**WHAT IS ASKED:**
**a)** Can you duplicate, word for word, everything from "At the heart" down to "sort of computer." in the passage on SLALIB numerical methods?
**b)** Will you pick up the passage on SLALIB numerical methods after its last sentence and keep writing it?

**QUOTED PASSAGE:**
[BEGIN]

Numerical Methods

SLALIB contains a small number of simple, general-purpose numerical-methods routines. They have no specific connection with positional astronomy but have proved useful in applications to do with simulation and fitting.

At the heart of many simulation programs is the generation of pseudo-random numbers, evenly distributed in a given range: sla_RANDOM does this. Pseudo-random normal deviates, or ``Gaussian residuals'', are often required to simulate noise and can be generated by means of the function sla_GRESID. Neither routine will pass super-sophisticated statistical tests, but they work adequately for most practical purposes and avoid the need to call non-standard library routines peculiar to one sort of computer.

[END]

**INFORMATION PROVIDED:**

[BEGIN]

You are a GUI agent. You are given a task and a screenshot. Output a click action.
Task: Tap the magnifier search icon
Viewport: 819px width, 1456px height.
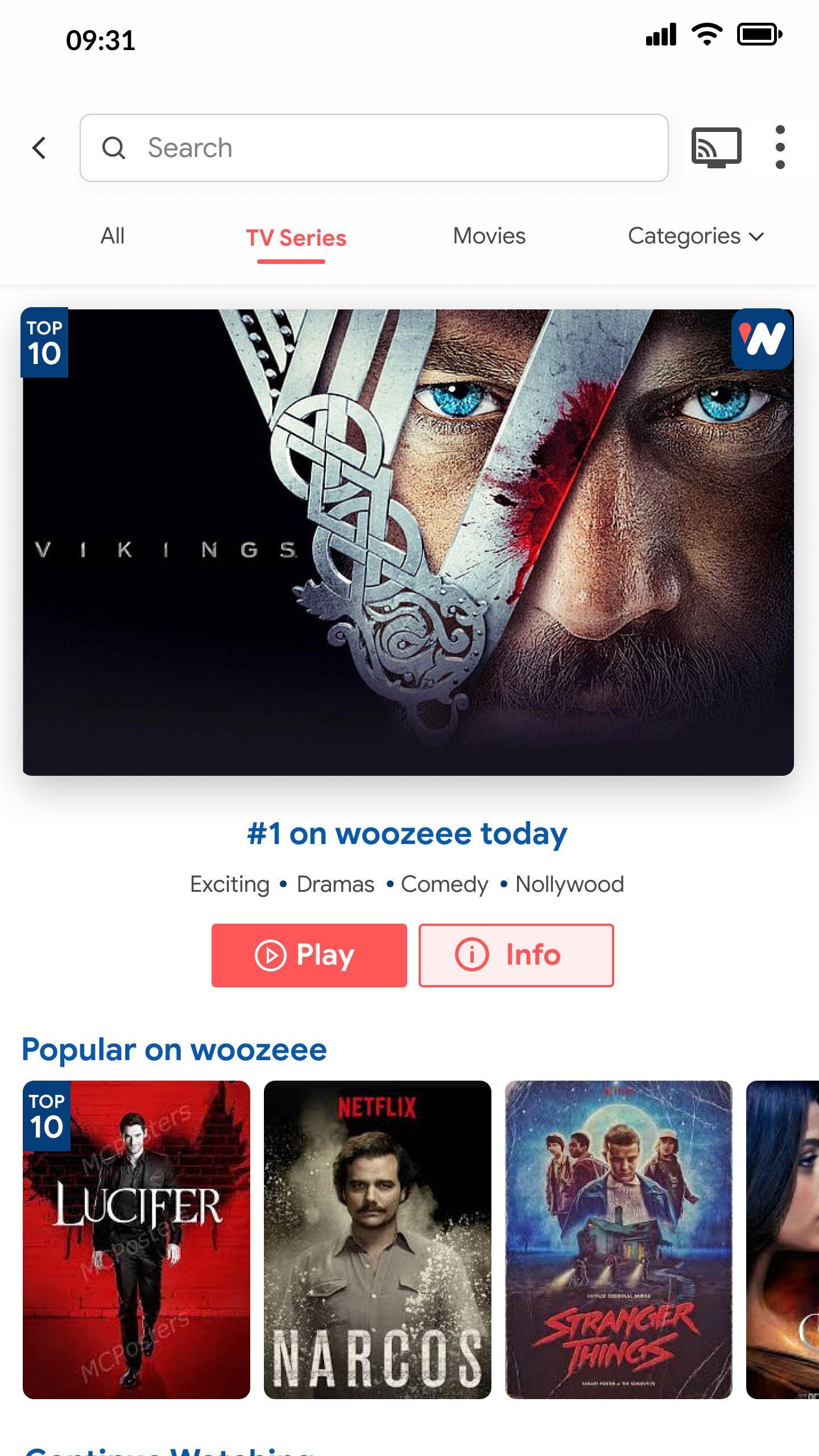[x=114, y=148]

[END]

**RESPONSES IN ORDER:**
**a)**
At the heart of many simulation programs is the generation of pseudo-random numbers, evenly distributed in a given range: sla_RANDOM does this. Pseudo-random normal deviates, or ``Gaussian residuals'', are often required to simulate noise and can be generated by means of the function sla_GRESID. Neither routine will pass super-sophisticated statistical tests, but they work adequately for most practical purposes and avoid the need to call non-standard library routines peculiar to one sort of computer.

**b)**
Applications which perform a least-squares fit using a traditional normal-equations methods can accomplish the required matrix-inversion by calling either sla_SMAT (single precision) or sla_DMAT (double). A generally better way to perform such fits is to use singular value decomposition. SLALIB provides a routine to do the decomposition itself, sla_SVD, and two routines to use the results: sla_SVDSOL generates the solution, and sla_SVDCOV produces the covariance matrix. A simple demonstration of the use of the SLALIB SVD routines is given below. It generates 500 simulated data points and fits them to a model which has 4 unknown coefficients. (The arrays in the example are sized to accept up to 1000 points and 20 unknowns.) The model is:

$$y = C_{1} +C_{2}x +C_{3}sin{x} +C_{4}cos{x}$$

The test values for the four coefficients are $C_1\!=\!+50.0$, $C_2\!=\!-2.0$, $C_3\!=\!-10.0$ and $C_4\!=\!+25.0$. Gaussian noise, $\sigma=5.0$, is added to each ``observation''.

            IMPLICIT NONE

      *  Sizes of arrays, physical and logical
            INTEGER MP,NP,NC,M,N
            PARAMETER (MP=1000,NP=10,NC=20,M=500,N=4)

      *  The unknowns we are going to solve for
            DOUBLE PRECISION C1,C2,C3,C4
            PARAMETER (C1=50D0,C2=-2D0,C3=-10D0,C4=25D0)

      *  Arrays
            DOUBLE PRECISION A(MP,NP),W(NP),V(NP,NP),
           :                 WORK(NP),B(MP),X(NP),CVM(NC,NC)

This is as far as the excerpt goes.